(Collected data)
= = = = = = =
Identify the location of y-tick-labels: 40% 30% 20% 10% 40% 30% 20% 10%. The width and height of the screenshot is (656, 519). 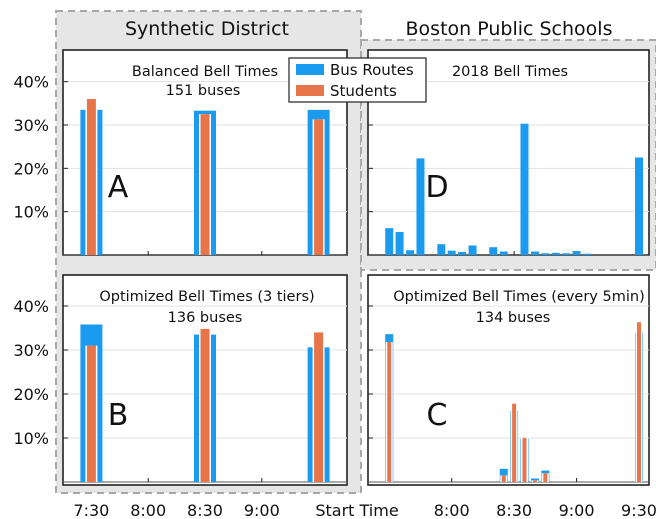
(31, 260).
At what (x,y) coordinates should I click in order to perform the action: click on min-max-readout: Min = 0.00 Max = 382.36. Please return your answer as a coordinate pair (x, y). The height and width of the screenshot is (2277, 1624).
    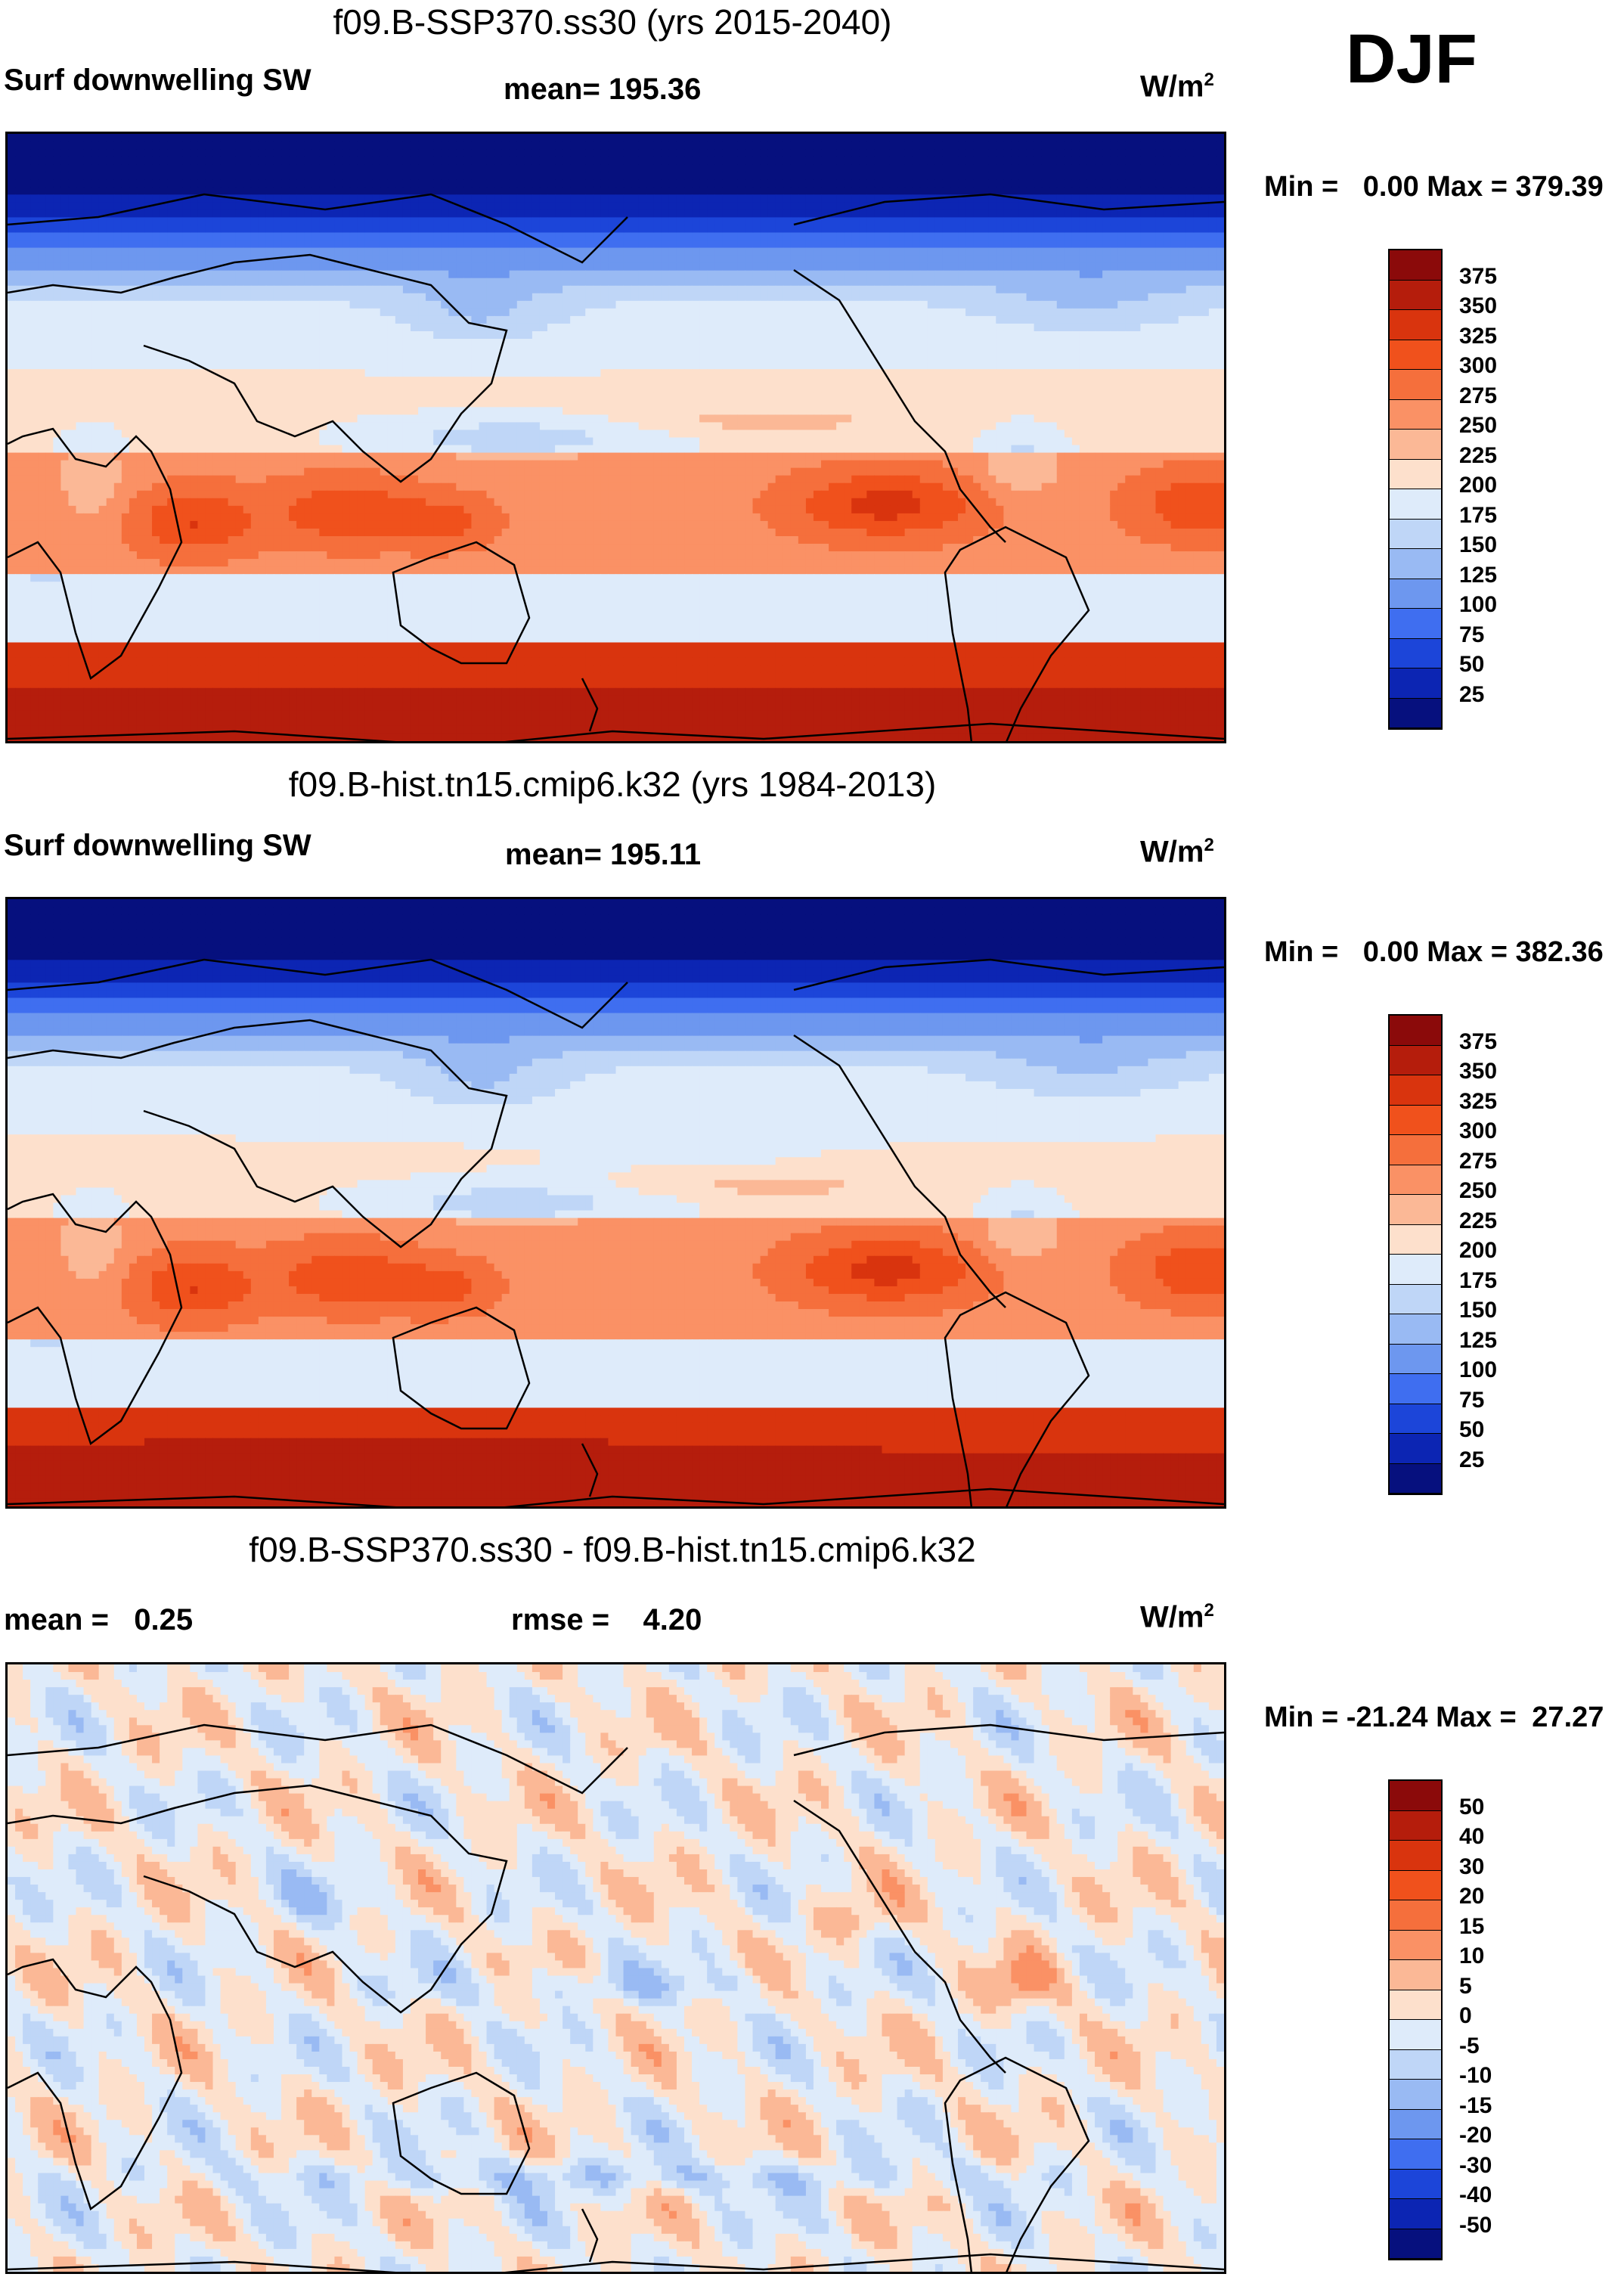
    Looking at the image, I should click on (1434, 953).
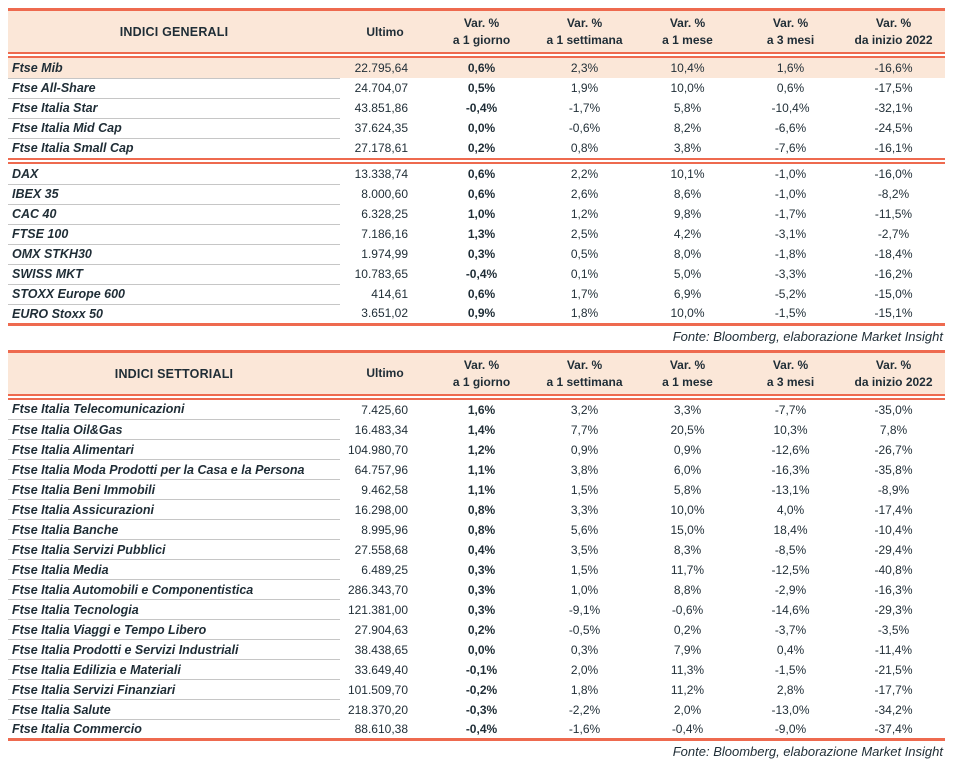 The width and height of the screenshot is (953, 770). Describe the element at coordinates (584, 550) in the screenshot. I see `var-pct-cell: 3,5%` at that location.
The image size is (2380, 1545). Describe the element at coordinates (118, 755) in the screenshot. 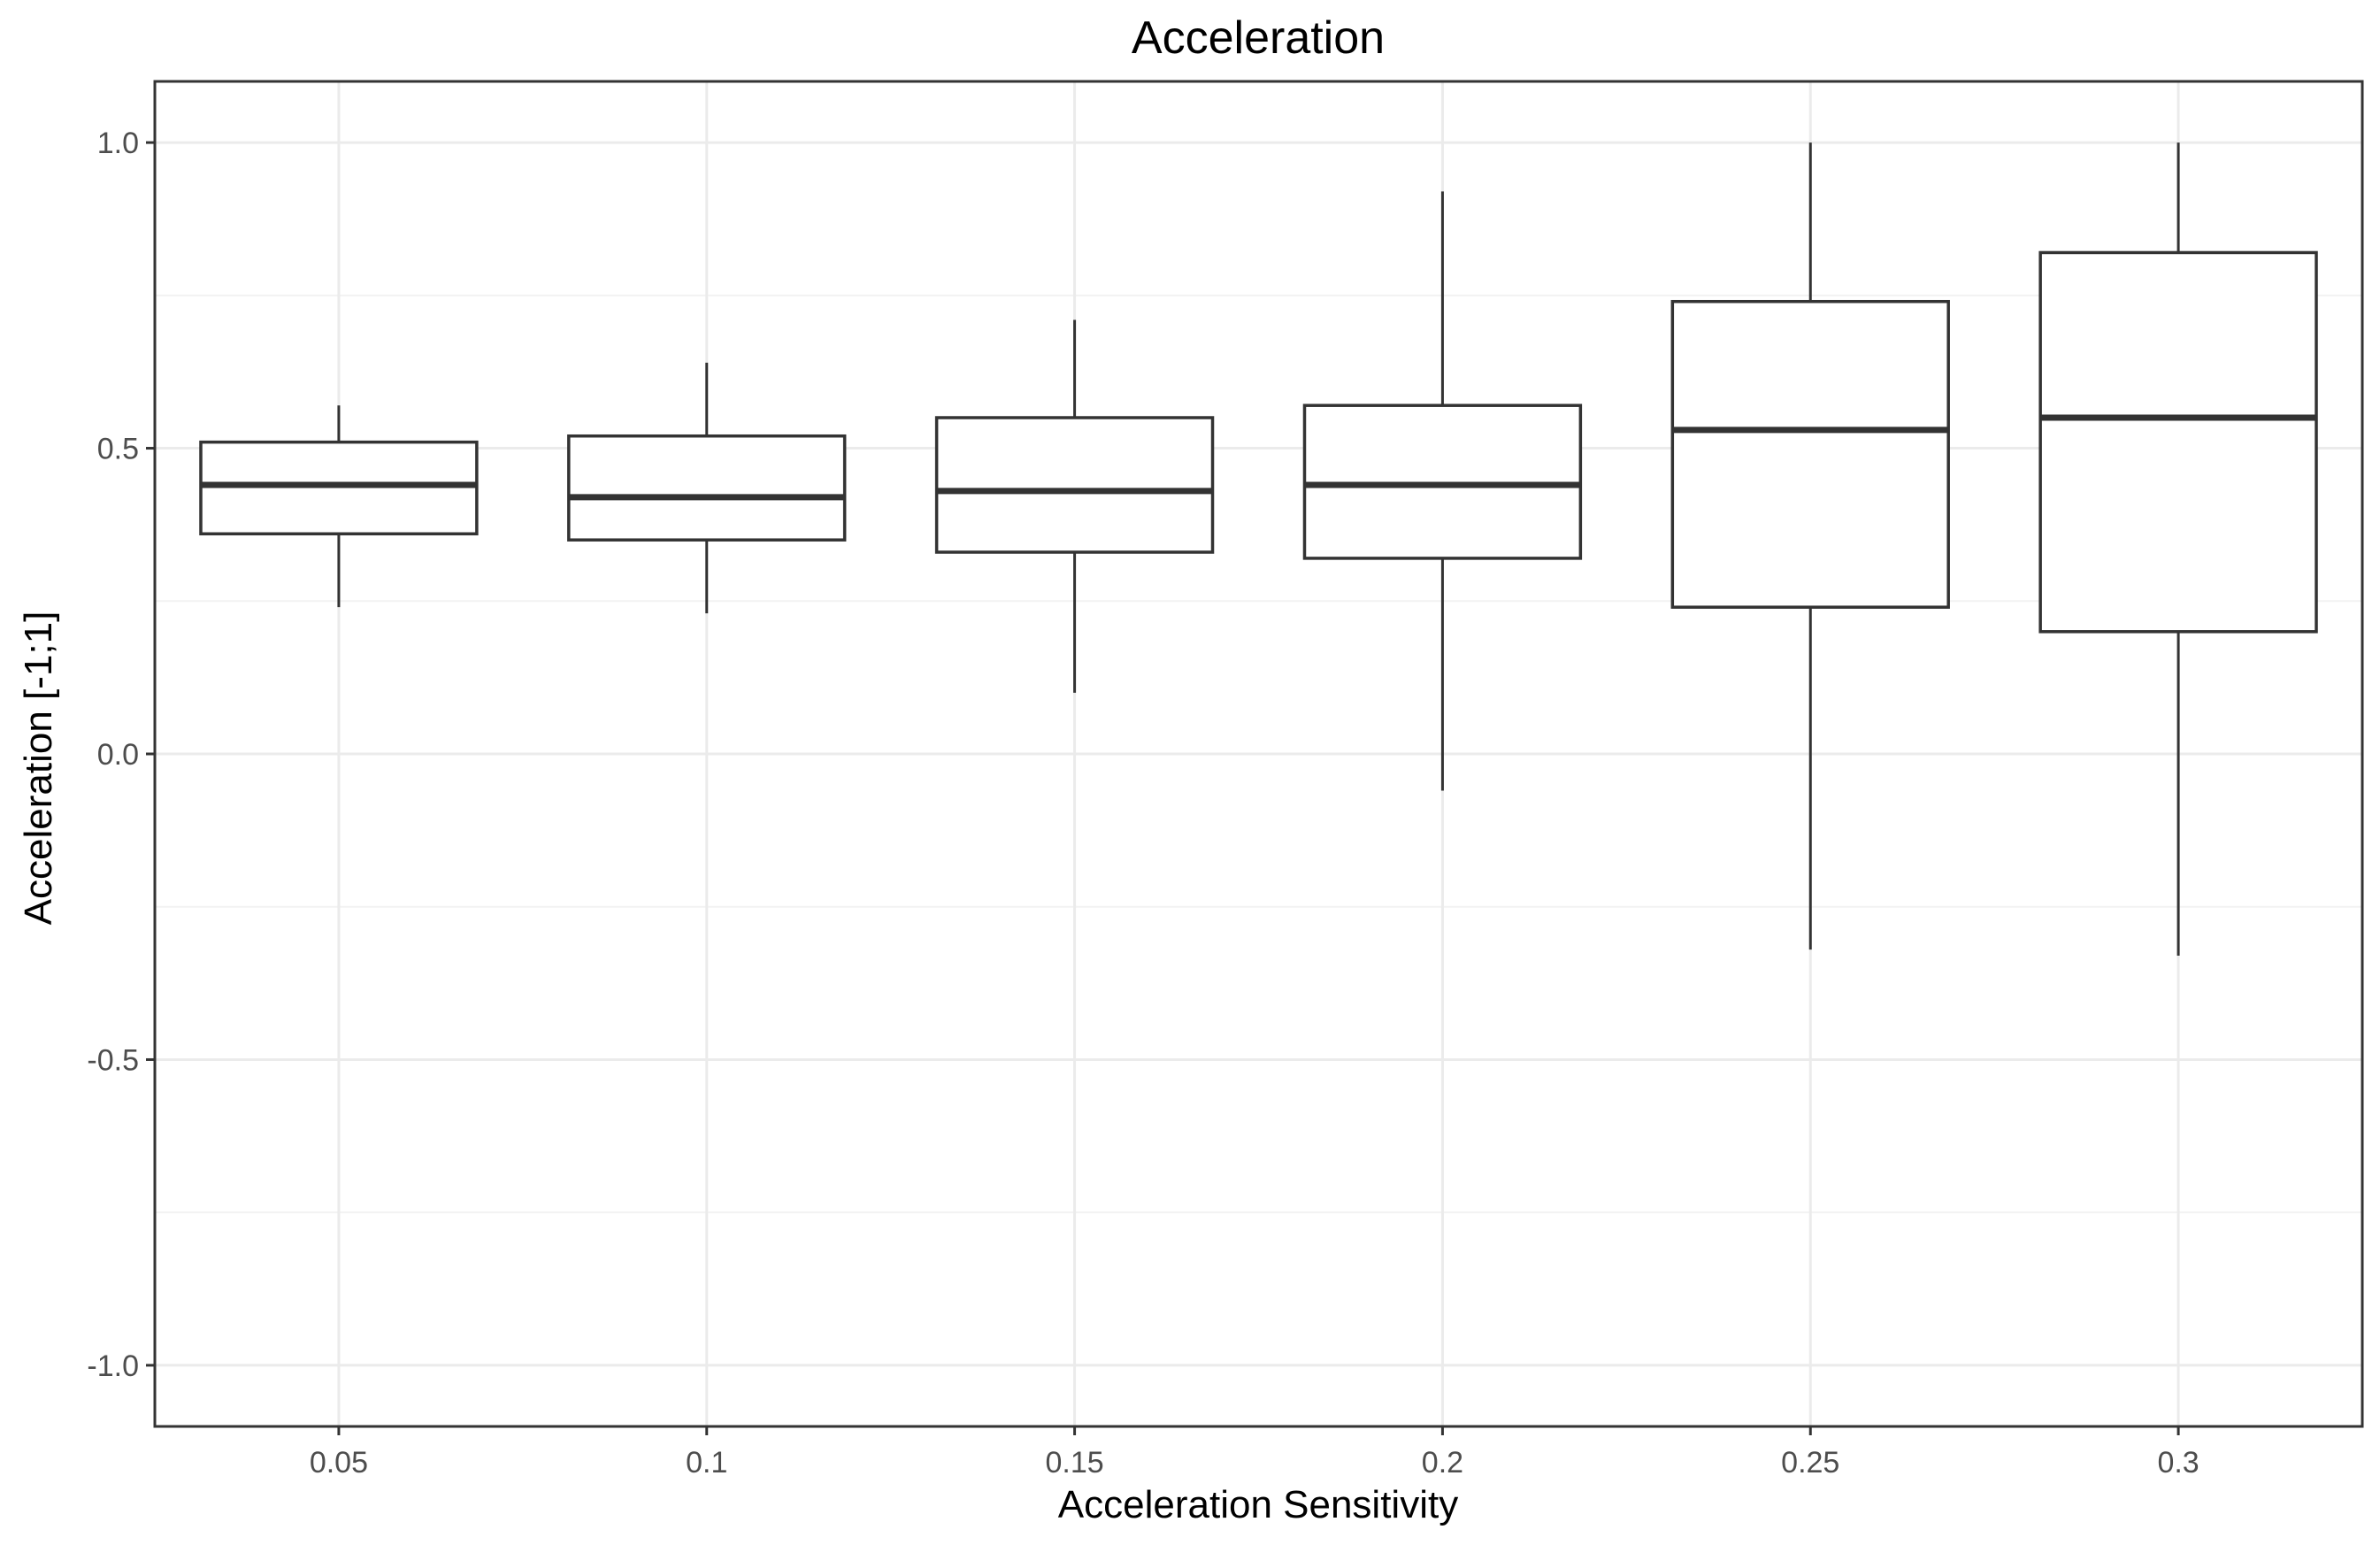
= = = = = = =
Reproduce all of the entries above word for word, but leave out the pictures.

Identify the location of y-tick-labels: 40% 30% 20% 10% 40% 30% 20% 10%. The width and height of the screenshot is (656, 519). 
(31, 260).
At what (x,y) coordinates should I click in order to perform the action: click on min-max-readout: Min = 0.00 Max = 382.36. Please return your answer as a coordinate pair (x, y). The height and width of the screenshot is (2277, 1624).
    Looking at the image, I should click on (1434, 953).
 The width and height of the screenshot is (953, 770). Describe the element at coordinates (584, 550) in the screenshot. I see `var-pct-cell: 3,5%` at that location.
The image size is (2380, 1545). Describe the element at coordinates (118, 755) in the screenshot. 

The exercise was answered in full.